• _TEXT BLOCK_:
Single by Hilltop Hoods

from the album The Hard Road
- Released: 3 August 2006
- Recorded: 2003–2005 X Bred Production Studios, Adelaide, South Australia
- Genre: Australian hip hop
- Length: 4:06
- Label: Obese Records
- Songwriter(s): Barry Francis, Leon Russell, Matthew Lambert, Daniel Smith
- Producer(s): MC Suffa

Hilltop Hoods singles chronology
| "Clown Prince" (2006) | "The Hard Road" (2006) | "What a Great Night" (2006) |

= The Hard Road (song) =

"The Hard Road" is a song by Australian hip hop group, Hilltop Hoods. It is the second single taken from the Australian group's 2006 album of the same name. It was released by Obese Records in 2006 as a CD single and a 12" vinyl single. The CD single also included the music video for the song.

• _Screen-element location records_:
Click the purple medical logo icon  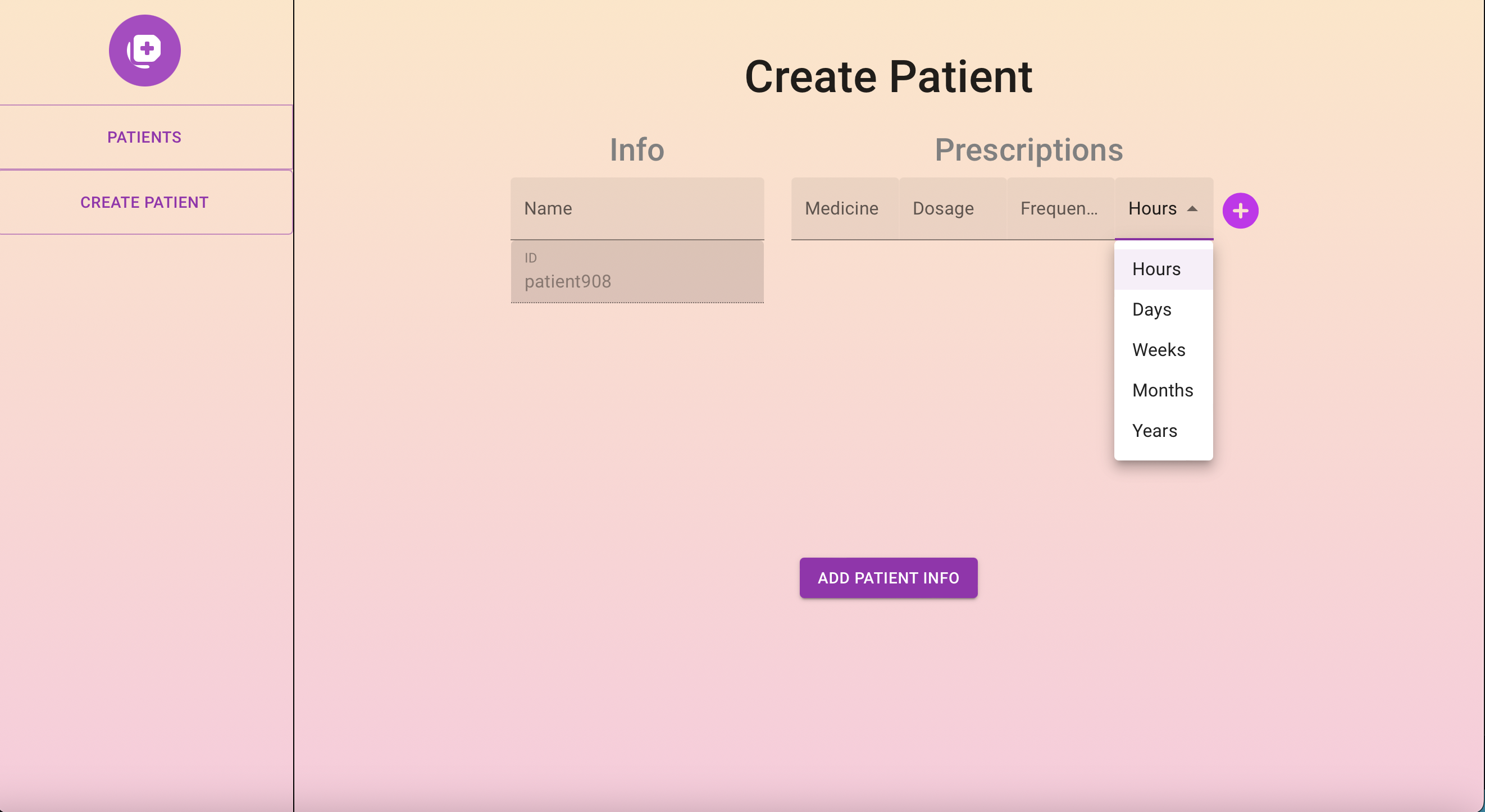tap(145, 51)
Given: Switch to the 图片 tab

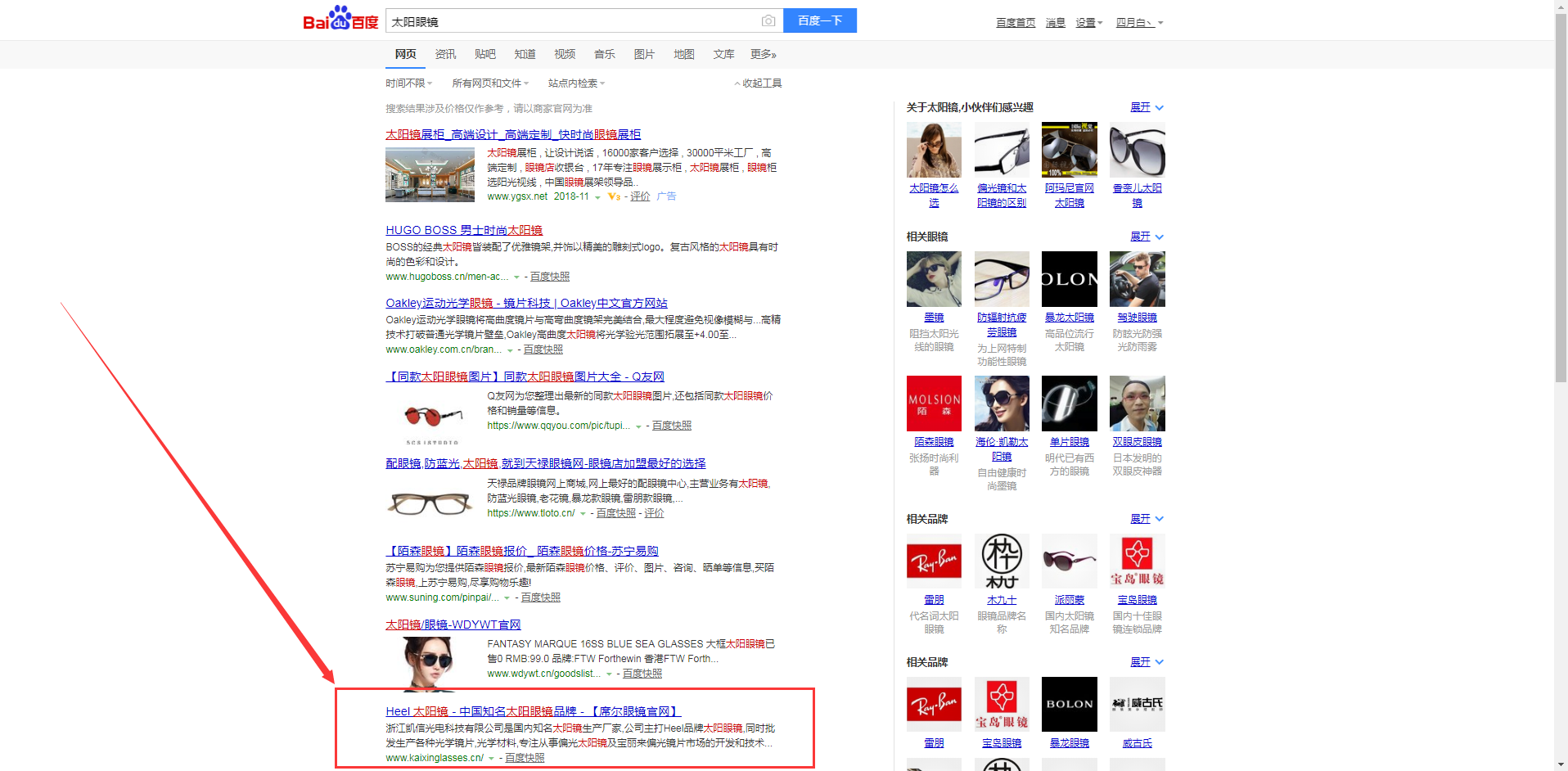Looking at the screenshot, I should click(x=644, y=54).
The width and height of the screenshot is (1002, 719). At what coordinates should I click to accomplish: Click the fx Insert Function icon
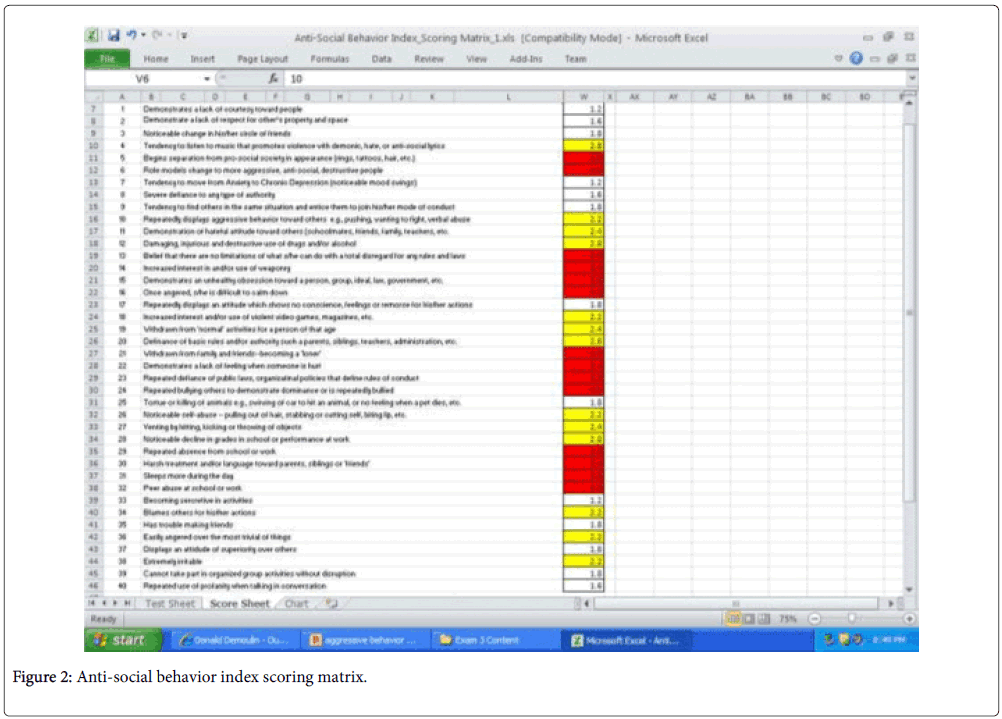[273, 78]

• _WHAT YOU WILL DO_:
1: Update the passage on "The Hard Road" starting with "Hilltop Hoods singles" and going on through "for the song.", replacing "CD single" with "compact disc single".
2: Summarize the passage on "The Hard Road" in two sentences.

• _ANSWERS PER TASK_:
1:
Hilltop Hoods singles chronology
| "Clown Prince" (2006) | "The Hard Road" (2006) | "What a Great Night" (2006) |

= The Hard Road (song) =

"The Hard Road" is a song by Australian hip hop group, Hilltop Hoods. It is the second single taken from the Australian group's 2006 album of the same name. It was released by Obese Records in 2006 as a compact disc single and a 12" vinyl single. The compact disc single also included the music video for the song.

2: "The Hard Road" is a song by the Australian hip hop group Hilltop Hoods, and it was the second single from their 2006 album of the same name. Obese Records released it in 2006 as a CD single and a 12" vinyl single, and the CD single also included the song's music video.